Safe. I, there was no nerves, there was no anything. I just, there is an atmosphere of support and comradery and love that’s here. I think that it’s really become a kind of a refuge. It’s become a green pasture for people to come find one another. And so many times there’s a solace, there is a restoration just in finding someone else that’s experienced what you’ve experienced to know that there are people from all over the country, all over the world who have experienced these same things and they’re uniting in Christ, but healing.

And I just think it’s a beautiful experience. It’s not that we don’t love the church, it’s actually that we do love the church very much. And that’s why we’re having these kinds of conversations. It makes me feel less alone when I can talk with someone who’s had a shared experience like that. It was so cool to see, the room is packed and folks are eager to engage.

They’re encouraged, but they’re also encouraging one another. And I believe that this is so good because the need is so great. This conference is not only for those who’ve been victimized and hurt, but it is for people who want to be the answer now to what sadly, the church in the last 30 to 40 years has covered up and those who want to be.

The on the cutting edge of how God is moving to vindicate to show his justice, to bring his healings. I just so believe in the power of story and we need to unite. And so I just would welcome any survivor to come and know that you’ll be loved. You’ll be heard. You’ll be seen. And this is just a safe place for all of us.

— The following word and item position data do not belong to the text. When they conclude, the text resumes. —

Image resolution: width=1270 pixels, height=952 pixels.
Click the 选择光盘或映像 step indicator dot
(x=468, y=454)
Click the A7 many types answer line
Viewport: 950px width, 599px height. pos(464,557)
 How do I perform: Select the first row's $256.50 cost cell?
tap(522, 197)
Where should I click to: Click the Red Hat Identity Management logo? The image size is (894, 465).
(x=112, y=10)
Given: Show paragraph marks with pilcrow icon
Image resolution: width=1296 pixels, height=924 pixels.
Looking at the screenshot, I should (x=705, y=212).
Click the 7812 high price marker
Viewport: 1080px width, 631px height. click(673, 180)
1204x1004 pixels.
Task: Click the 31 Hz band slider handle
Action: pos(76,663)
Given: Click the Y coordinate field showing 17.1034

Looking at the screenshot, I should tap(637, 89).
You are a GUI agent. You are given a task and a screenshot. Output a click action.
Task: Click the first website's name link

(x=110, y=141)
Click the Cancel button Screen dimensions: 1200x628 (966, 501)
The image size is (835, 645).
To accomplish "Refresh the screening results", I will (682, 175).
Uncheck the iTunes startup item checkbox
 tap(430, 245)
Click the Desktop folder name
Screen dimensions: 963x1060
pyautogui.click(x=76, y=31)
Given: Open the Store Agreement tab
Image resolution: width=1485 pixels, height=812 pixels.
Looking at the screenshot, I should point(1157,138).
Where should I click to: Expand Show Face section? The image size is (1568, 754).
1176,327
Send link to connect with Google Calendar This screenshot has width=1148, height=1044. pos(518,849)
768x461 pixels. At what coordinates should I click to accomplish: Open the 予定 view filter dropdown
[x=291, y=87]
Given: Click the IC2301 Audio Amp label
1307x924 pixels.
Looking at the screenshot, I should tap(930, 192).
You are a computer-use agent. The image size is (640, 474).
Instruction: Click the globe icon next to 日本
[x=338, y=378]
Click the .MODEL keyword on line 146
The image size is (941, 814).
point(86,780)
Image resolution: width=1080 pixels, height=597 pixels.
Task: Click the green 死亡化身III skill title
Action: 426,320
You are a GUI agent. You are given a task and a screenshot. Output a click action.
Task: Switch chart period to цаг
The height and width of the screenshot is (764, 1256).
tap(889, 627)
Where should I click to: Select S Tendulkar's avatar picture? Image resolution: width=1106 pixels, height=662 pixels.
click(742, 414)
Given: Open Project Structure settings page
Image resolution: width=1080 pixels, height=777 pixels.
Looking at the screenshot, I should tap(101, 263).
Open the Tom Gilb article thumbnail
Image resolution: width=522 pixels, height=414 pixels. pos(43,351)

Julie: We celebrate what God is doing. We celebrate that the, those that have been hurt and wounded by the church, that there’s a place that they can come that’s safe and they can find healing, and they can find community and they can be ministered to. We celebrate that. It is so amazing and at the same time. We grieve that, right?

How sad is it that we need to have a conference for people who have been wounded by the very place, the very institution that should be ministering, healing to them.